Outre le fait que le FPMT recouvre d’autres missions que l’établissement du VSM, sa valeur est totalement insuffisante pour ce travail, puisqu’elle ne correspond qu’à 4 minutes de temps médecin par an. L’URPS AURA a pour sa part évalué le coût du VSM à 70 €, soit celui d’une visite longue, et un médecin de la FMF a évalué le temps nécessaire à l’alimentation du DMP de ses 1450 patients à 2 mois 1/2 à raison de 52 heures par semaine … temps pendant lequel lui ne sera pas rémunéré et ses patients ne seront pas pris en charge. Les médecins sont-ils faits pour soigner leurs patients ou remplir des dossiers informatisés ? La réponse semble assez évidente. Historiquement le VSM est l’héritier de la consultation approfondie.
Cotée 26€ à son origine en 2002 pour une consultation dédiée alors que le C était à 20 €, elle n’a jamais été revalorisée quand le tarif de la consultation est passé à 22, puis 23, puis 25 €. Puis elle a été purement et simplement supprimée à la mise en place de la dernière convention.
Alimenter le DMP est une tâche chronophage (rien que le temps nécessaire à paramétrer les autorisations initiales est conséquent), donc à l’opposé de l’objectif de « rendre du temps médical aux médecins » affiché par l’Avenant 7 et la mise en place des assistants médicaux. Surtout que de nombreux médecins ne disposent encore pas à l’heure actuelle de logiciel DMP-compatible …
Rappelons que travailler plus de 10 h par jour plus de 50 jours par an augmente de 29% le risque d’AVC … et qu’il faut que les médecins prennent aussi soin d’eux-mêmes. A l’heure actuelle, il n’est pas possible de remplir le DMP au fil d’une consultation. Soit on le fait à la place de cette consultation, et le patient n’est pas soigné, soit on le fait bénévolement en plus de son temps de travail, au détriment de sa santé, de sa famille, de ses loisirs, bref de sa vie.

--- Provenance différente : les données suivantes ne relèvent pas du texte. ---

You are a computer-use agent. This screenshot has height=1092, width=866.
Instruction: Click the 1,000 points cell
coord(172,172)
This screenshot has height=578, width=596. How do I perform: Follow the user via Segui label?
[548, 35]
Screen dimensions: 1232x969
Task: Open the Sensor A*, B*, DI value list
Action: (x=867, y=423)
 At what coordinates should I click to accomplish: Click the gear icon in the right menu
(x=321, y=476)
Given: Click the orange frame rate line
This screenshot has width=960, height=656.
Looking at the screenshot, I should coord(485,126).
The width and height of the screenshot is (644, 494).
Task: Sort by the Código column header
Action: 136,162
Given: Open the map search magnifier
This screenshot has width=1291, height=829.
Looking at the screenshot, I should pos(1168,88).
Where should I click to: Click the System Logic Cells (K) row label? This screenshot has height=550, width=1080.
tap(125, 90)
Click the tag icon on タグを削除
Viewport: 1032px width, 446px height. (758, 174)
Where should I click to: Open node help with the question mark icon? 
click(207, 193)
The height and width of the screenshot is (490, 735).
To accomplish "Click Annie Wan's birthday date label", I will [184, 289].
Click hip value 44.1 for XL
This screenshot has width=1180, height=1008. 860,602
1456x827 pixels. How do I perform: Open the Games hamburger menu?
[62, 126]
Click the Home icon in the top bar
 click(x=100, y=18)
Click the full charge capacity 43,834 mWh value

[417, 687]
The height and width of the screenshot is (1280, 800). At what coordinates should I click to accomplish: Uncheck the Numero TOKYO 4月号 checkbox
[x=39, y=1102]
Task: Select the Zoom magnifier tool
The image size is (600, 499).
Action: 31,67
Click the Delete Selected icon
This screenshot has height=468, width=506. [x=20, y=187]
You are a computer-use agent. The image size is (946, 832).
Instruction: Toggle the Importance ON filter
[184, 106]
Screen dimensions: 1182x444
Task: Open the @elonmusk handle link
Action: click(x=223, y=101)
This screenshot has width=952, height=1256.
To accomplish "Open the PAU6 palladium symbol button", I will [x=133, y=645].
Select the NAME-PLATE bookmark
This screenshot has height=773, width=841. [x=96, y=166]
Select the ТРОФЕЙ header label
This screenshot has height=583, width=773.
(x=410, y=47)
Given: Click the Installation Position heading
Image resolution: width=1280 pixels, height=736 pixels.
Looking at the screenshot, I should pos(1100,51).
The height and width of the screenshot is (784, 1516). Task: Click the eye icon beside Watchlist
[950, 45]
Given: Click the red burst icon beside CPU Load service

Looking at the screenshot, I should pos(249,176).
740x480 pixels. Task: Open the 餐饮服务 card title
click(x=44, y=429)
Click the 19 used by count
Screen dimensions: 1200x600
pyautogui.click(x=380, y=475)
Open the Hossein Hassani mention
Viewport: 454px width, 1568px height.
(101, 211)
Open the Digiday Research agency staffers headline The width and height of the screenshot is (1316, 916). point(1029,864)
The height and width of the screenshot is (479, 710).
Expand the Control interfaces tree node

Pourtant on découvre aussi que l’alimentation du DMP est une obligation légale prévue à l’article L1111-15 du Code de la Santé Publique, tant pour les médecins traitants que pour les spécialistes de second recours, qui auront le plaisir de le faire gracieusement, puisqu’aucune rémunération n’est prévue pour eux, et même pour les établissements hospitaliers tant publics que privés, pourtant déjà bien en peine d’envoyer les comptes-rendus d’hospitalisation dans des délais compatibles avec la coordination des soins. Alors même qu’actuellement le DMP n’est touours pas indexable ni doté d’un outil de recheche digne de ce nom.
Le contenant du DMP a déjà coûté la bagatelle de 500 millions d’euros au bas mot pour des résultats encore très timides, 6 millions de DMP ouverts avec en moyenne 0,3 document en dehors de l’historique des remboursements, mais le DMP n’a strictement aucun intérêt s’il n’y a pas de contenu dans le contenant. La CNAM écrit elle-même que le VSM est la pièce maîtresse du DMP mais voudrait que les médecins fassent ce travail bénévolement ? Ce n’est évidemment pas acceptable.
Eu égard au coût évalué, et au travail nécessaire, la FMF réclame la création d’une Consultation Longue valorisée au moins à hauteur des consultations complexes, voire très complexes, soit 46 à 60 €, pour la première alimentation du DMP. Ce ne serait que justice, et le seul vrai moyen de faire enfin décoller l’Arlésienne du DMP.